(Stored items)
_ _ _

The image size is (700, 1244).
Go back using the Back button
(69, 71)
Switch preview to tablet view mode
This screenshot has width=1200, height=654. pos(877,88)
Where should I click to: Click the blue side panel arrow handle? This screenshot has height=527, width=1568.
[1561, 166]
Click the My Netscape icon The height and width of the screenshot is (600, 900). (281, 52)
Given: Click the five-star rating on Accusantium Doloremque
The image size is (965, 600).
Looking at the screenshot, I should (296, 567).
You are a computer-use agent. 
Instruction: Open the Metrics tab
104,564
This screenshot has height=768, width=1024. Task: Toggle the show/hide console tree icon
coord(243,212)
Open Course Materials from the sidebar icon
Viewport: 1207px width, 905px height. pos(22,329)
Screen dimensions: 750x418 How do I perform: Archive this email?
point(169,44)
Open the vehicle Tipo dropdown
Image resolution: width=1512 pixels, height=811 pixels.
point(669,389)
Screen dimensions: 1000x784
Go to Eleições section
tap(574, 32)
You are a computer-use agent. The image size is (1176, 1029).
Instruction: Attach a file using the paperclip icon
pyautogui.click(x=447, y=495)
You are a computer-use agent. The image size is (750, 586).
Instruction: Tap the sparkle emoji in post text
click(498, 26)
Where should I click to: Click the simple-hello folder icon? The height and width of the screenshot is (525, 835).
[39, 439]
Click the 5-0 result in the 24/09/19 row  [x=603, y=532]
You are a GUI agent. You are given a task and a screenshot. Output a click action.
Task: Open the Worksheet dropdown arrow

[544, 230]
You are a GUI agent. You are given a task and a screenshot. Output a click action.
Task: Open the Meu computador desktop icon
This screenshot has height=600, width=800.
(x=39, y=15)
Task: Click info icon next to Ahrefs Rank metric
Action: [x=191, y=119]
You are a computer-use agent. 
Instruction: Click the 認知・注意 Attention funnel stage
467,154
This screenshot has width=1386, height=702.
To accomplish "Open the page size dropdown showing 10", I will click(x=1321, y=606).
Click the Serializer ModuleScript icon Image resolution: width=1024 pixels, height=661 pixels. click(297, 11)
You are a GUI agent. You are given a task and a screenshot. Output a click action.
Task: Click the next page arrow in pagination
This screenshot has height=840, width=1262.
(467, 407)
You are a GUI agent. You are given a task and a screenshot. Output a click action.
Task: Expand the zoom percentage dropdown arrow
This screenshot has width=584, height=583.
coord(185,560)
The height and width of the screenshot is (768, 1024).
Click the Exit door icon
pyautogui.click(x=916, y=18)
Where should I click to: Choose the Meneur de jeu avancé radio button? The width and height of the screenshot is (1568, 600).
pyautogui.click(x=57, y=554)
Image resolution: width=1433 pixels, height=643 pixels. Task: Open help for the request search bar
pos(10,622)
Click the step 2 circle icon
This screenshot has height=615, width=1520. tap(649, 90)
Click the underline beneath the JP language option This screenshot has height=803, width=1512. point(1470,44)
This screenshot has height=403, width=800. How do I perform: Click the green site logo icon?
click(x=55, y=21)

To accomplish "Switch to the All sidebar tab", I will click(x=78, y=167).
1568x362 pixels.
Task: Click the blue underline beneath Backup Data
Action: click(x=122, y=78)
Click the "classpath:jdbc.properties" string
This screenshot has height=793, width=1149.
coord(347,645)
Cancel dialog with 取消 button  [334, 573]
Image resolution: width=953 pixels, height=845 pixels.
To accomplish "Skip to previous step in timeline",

_ _ _

→ Instructions for the task: Please copy each line of the entries in which the word "computer" shows up.

→ Output:
You are a computer-use agent. 
You are a computer-use agent. The image size is (1176, 1029).
You are a computer-use agent. The image size is (750, 586).
You are a computer-use agent. 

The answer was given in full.